----- Supplied material
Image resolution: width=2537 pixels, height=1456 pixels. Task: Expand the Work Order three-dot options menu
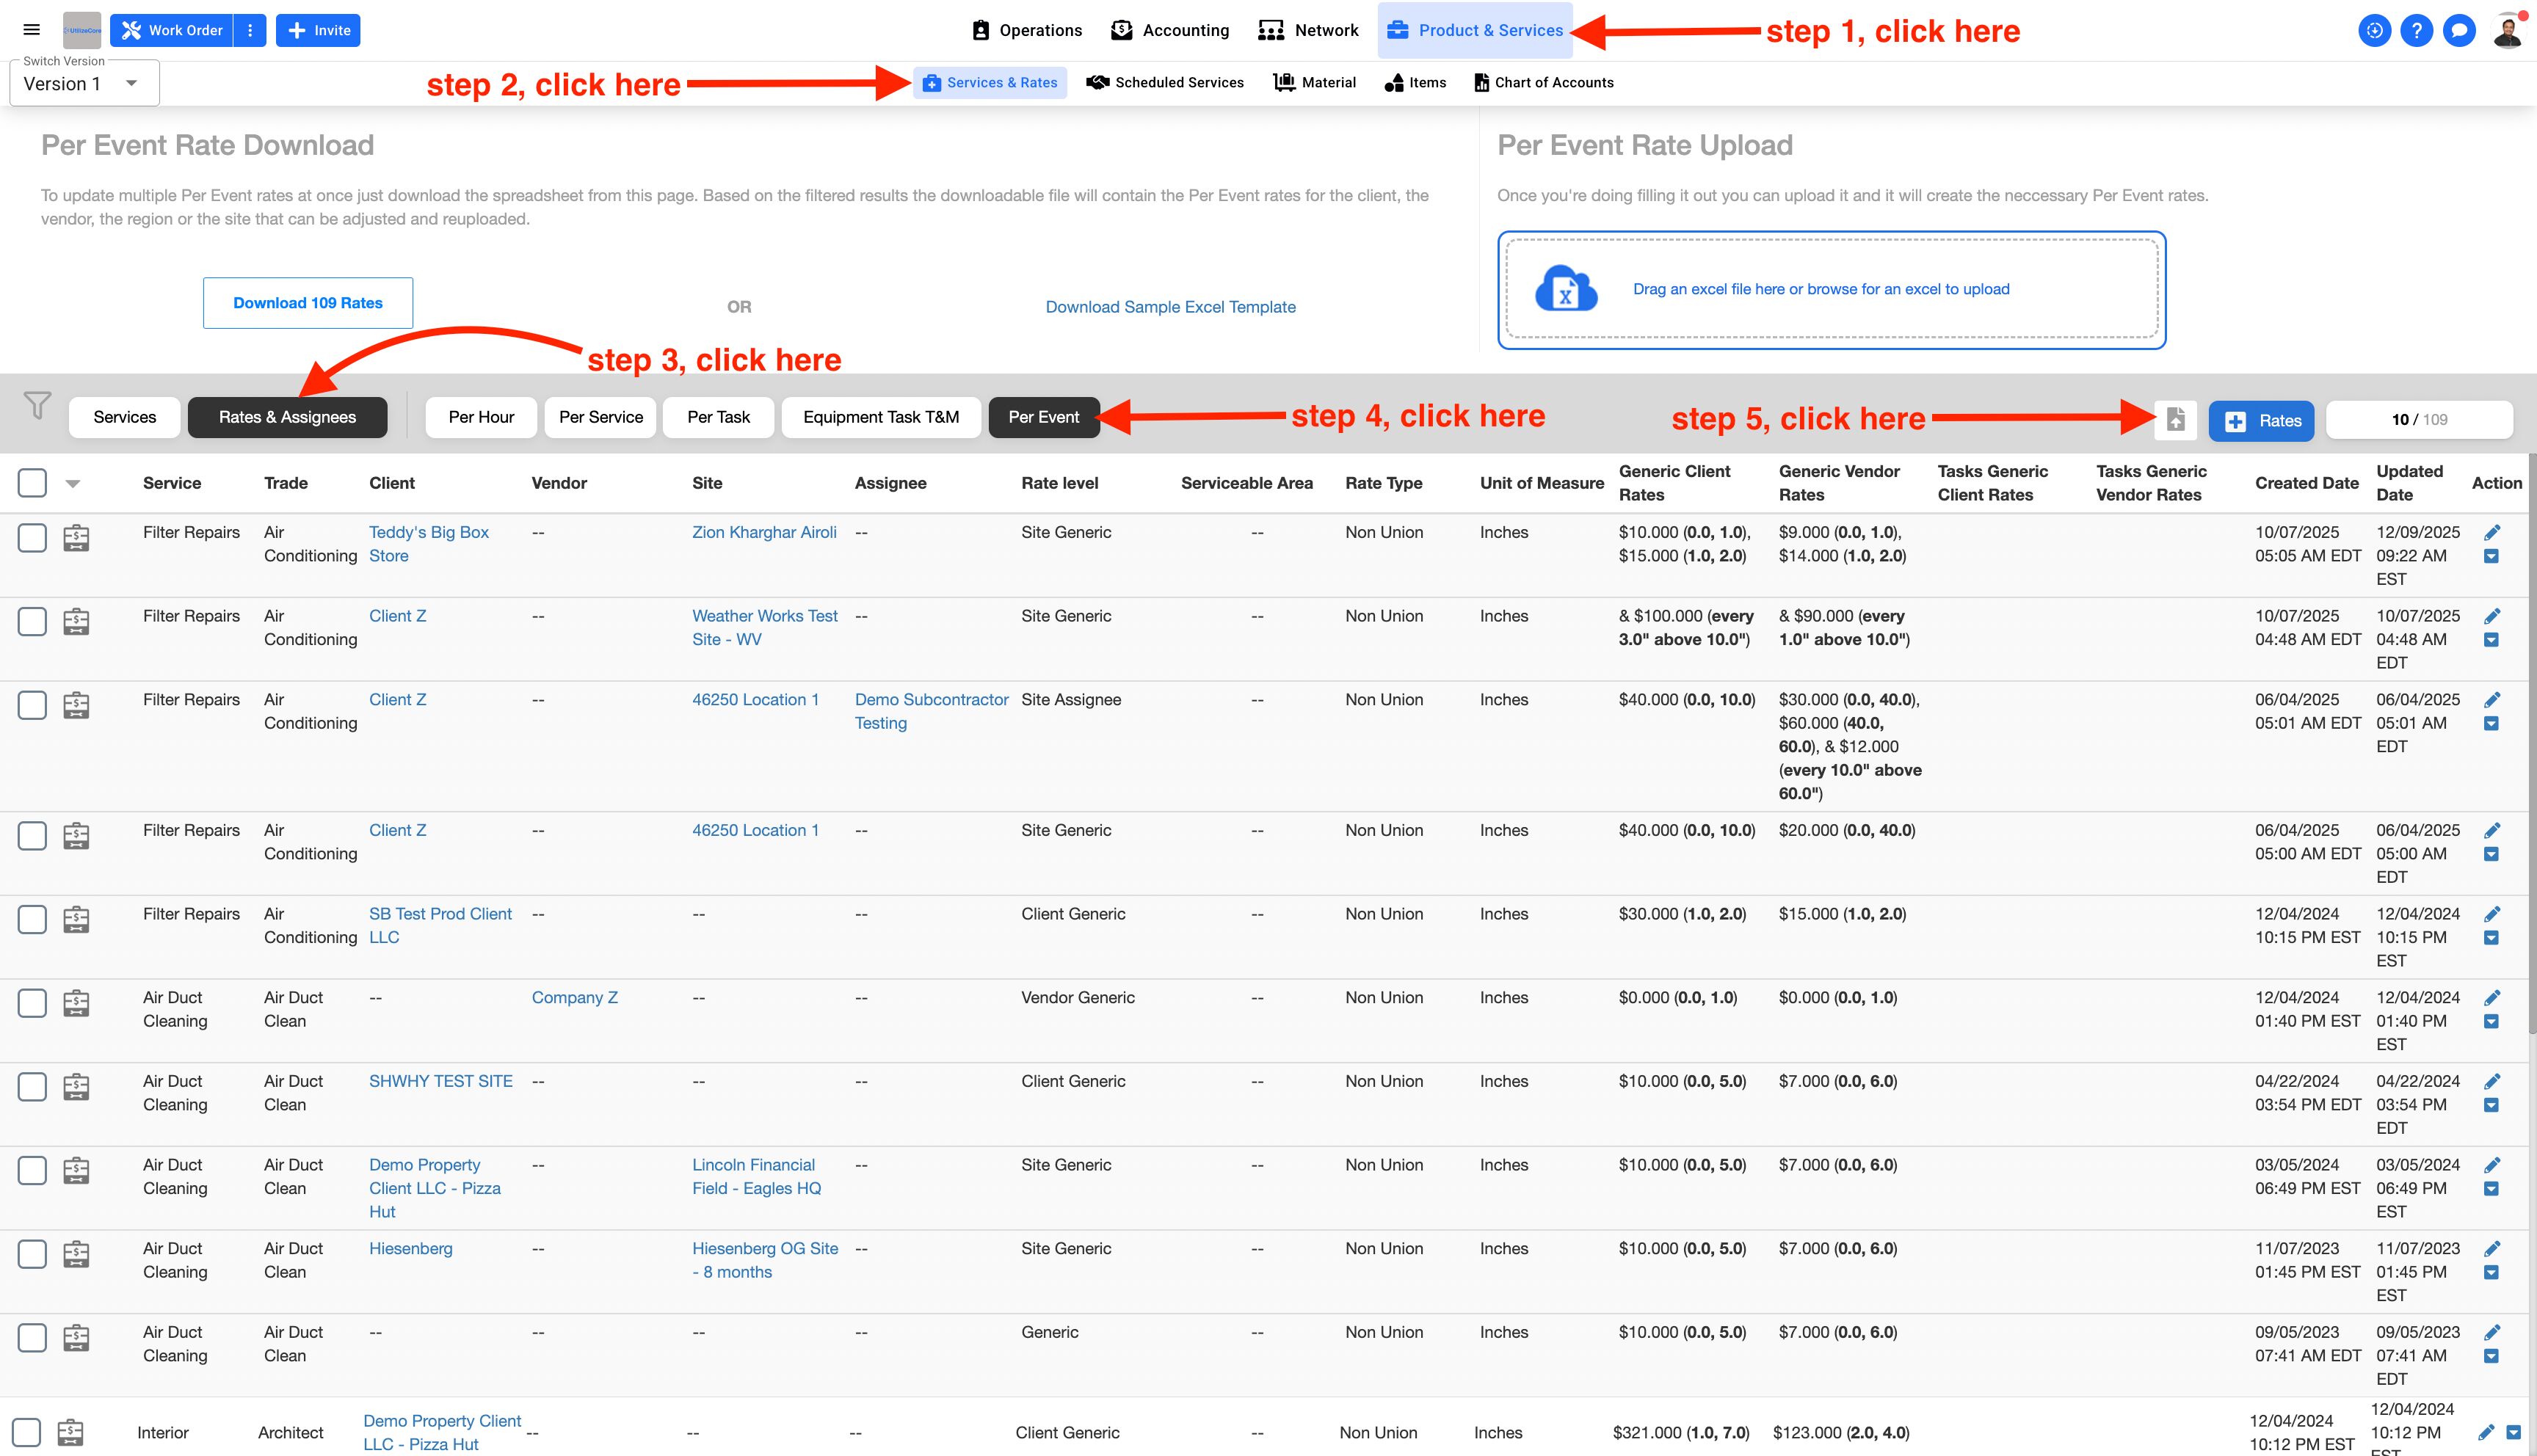(250, 30)
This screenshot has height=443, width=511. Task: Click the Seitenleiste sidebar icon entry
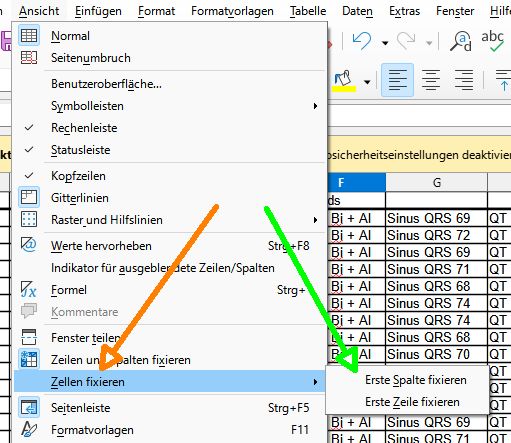point(29,407)
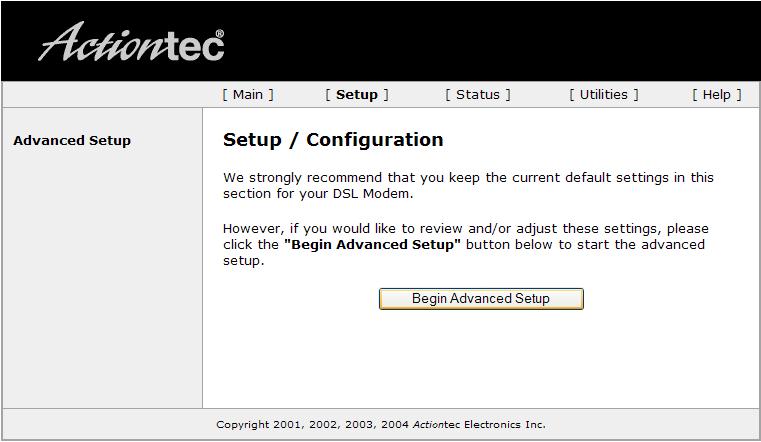Select the Setup navigation tab

[x=357, y=95]
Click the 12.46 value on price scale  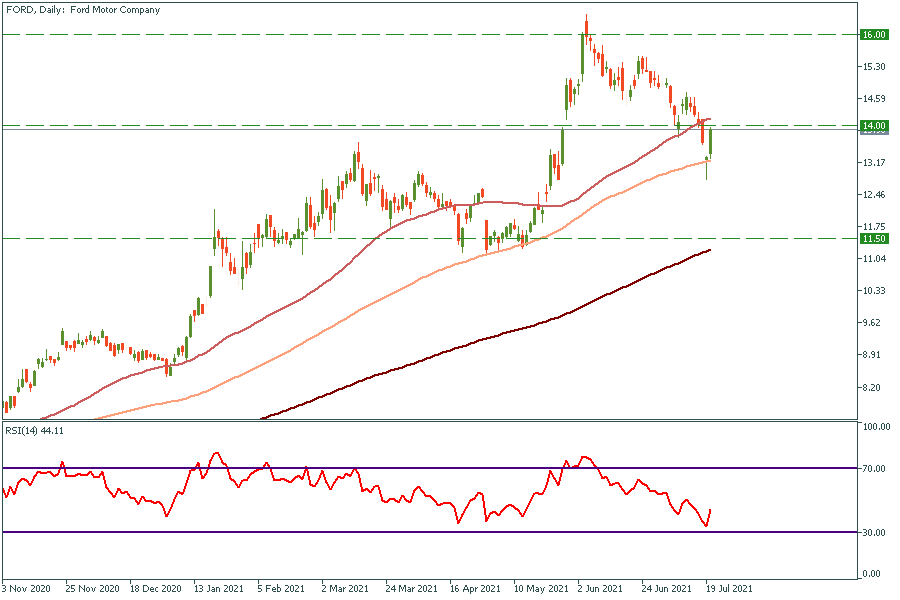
----------
Rewrite the material from the line with "This screenshot has" through the end of the material, changing "price scale" to "price axis" and keeping everything else the same. Leave the pictures out of your answer.

This screenshot has height=443, width=511. Task: Click the Seitenleiste sidebar icon entry
point(29,407)
Select the Setup navigation tab

[x=357, y=95]
Click the 12.46 value on price axis  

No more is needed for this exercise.